IN Cell Miner was released in the fourth quarter of 2008, and in the second quarter of 2009, GE Healthcare will be releasing version 1.5 of the IN Cell Investigator image analysis software with a number of new capabilities. Extended focus, an image transformation protocol, enables the creation of a 2-D extended focus image from a z-series stack of images. Image stitching, another new protocol within the IN Cell investigator suite, will allow customers to create high quality panoramic images from a set of overlapping images, providing a view of a larger population of model organisms.

Compatibility

MDS Analytical Technologies is home to one of the most mature image analysis software products on the market. Metamorph is a very stable system with a loyal following. Its main strength is its extensive hardware compatibility. Instrument drivers are difficult to get right, and being able to offer customers the assurance that the software will work with their particular system is an attractive feature. Metamorph is compatible with most third party hardware systems, and will provide virtually any sort of analysis or image processing required for biological sciences. Metamorph version 7.6 offers two new application modules: 3D motion analysis and micronuclei. The 3D motion analysis module allows you to track objects in multidimensional space, such as tracking the movements of cells or subcellular components over time. Micronuclei is an automated application module for detecting cells that are expressing micronuclei.
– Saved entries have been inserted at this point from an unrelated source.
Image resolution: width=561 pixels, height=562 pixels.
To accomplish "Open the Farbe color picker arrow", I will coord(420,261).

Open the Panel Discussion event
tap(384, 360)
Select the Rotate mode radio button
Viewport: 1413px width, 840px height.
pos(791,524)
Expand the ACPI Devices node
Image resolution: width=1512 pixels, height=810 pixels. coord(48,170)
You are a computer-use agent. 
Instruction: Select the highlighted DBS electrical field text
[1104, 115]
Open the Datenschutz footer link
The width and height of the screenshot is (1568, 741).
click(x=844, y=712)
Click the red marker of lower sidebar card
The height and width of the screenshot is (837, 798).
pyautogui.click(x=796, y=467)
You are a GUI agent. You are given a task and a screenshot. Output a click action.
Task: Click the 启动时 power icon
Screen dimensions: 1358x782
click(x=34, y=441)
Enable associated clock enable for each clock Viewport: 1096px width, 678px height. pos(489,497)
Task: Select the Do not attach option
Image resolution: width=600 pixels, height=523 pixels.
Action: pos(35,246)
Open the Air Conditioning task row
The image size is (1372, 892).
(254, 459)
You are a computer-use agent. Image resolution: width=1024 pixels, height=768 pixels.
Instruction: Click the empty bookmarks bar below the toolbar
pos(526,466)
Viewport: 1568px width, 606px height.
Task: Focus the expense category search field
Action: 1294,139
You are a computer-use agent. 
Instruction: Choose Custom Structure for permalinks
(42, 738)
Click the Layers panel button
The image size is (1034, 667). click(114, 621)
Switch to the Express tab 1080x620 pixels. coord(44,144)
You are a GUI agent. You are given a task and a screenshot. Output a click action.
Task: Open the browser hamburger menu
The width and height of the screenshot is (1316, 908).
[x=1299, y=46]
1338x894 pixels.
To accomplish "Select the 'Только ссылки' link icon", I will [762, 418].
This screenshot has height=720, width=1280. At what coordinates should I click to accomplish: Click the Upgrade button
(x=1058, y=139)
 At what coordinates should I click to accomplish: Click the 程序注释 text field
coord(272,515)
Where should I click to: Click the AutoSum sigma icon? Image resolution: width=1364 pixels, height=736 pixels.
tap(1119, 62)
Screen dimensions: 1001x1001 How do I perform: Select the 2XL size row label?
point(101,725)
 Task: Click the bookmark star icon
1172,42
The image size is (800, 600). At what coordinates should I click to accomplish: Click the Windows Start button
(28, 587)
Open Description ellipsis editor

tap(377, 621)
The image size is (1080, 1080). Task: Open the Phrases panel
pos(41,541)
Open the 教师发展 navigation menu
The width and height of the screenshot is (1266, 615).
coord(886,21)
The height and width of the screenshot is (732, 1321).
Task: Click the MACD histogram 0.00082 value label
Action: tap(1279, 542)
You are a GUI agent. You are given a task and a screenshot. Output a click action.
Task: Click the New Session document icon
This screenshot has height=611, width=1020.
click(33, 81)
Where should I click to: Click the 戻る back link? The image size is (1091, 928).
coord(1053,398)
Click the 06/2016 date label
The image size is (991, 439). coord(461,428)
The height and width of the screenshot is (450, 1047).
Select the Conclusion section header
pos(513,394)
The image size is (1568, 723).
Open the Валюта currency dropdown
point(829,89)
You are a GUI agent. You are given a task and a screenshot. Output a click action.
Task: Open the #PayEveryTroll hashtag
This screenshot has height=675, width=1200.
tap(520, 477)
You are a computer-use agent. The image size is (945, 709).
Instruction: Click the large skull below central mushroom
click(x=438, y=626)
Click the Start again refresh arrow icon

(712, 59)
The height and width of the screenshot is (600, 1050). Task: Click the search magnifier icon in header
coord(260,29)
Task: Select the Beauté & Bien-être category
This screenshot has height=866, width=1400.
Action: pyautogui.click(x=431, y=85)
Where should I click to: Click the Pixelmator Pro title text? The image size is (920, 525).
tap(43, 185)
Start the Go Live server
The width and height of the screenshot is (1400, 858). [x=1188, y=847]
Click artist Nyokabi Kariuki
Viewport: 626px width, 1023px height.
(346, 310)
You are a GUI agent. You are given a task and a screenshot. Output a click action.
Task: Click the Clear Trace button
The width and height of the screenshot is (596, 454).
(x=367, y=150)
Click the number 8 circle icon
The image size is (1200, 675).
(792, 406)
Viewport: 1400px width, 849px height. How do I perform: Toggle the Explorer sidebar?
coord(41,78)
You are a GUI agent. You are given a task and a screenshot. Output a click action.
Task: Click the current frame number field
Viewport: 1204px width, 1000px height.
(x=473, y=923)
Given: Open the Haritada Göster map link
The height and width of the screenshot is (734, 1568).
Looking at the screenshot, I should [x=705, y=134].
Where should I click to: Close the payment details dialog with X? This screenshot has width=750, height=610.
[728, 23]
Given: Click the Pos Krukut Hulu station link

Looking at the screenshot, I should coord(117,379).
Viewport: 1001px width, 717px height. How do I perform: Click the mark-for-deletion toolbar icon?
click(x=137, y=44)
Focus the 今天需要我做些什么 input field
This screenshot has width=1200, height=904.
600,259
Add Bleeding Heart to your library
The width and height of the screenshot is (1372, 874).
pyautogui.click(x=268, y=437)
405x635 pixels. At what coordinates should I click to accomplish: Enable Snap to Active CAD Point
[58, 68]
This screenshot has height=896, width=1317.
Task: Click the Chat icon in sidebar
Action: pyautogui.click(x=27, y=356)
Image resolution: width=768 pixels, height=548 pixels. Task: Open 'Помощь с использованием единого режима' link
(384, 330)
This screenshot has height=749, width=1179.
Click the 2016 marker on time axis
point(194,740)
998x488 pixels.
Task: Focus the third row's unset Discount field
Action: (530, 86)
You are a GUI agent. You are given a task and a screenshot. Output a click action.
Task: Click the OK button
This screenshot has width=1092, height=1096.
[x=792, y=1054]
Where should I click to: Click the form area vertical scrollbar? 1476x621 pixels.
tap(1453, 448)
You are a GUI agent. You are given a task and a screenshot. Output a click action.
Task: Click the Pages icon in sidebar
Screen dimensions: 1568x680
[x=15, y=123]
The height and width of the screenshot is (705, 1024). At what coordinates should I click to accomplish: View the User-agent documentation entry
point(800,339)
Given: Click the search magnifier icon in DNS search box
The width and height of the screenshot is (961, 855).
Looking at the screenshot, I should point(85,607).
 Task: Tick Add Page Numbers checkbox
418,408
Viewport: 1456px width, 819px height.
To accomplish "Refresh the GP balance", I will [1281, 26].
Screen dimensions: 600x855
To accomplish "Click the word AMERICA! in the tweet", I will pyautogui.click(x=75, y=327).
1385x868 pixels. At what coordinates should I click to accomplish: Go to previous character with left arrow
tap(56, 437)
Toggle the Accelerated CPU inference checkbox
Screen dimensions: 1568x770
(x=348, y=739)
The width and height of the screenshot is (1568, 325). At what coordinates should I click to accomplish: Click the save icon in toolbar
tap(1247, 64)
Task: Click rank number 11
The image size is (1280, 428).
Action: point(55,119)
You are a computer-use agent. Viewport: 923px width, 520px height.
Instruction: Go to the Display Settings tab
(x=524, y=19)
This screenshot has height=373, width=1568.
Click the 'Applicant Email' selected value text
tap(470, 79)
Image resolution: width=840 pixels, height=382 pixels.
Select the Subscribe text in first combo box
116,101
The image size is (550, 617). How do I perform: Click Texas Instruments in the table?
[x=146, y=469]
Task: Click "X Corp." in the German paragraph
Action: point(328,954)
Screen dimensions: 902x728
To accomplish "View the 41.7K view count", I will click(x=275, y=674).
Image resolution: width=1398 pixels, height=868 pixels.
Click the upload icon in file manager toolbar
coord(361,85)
Version 7.6 also introduces support for a couple of additional hardware vendors, including the Ludl slide loader and the Optigrid structured illumination device, which provides a confocal-like imaging capability.

MDS puts out a major new release of Metamorph every year, based on feedback from their customer base. Says Chris Kier, PhD, director of marketing for Metamorph: "We're listening to our customers and resellers. We keep an eye on what's emerging in the research imaging community. Our real strength is our ability to react quickly to changes. We focus solely on software development, and we're able to write drivers very quickly. We build up application modules quickly too, in four weeks' time, rather than a year. Additionally, we have a real depth of application knowledge based on our 20 years of history that lets us better understand our customers' imaging needs."

Image analysis generates more data than any other type of data analysis in the life sciences. Each individual assay may generate a file of many megabytes, and a high content screen hundreds of gigabytes. It is literally impossible for one researcher or a small group to analyze all of their data manually. It's worth thinking as hard about your image analysis suite as your experiment.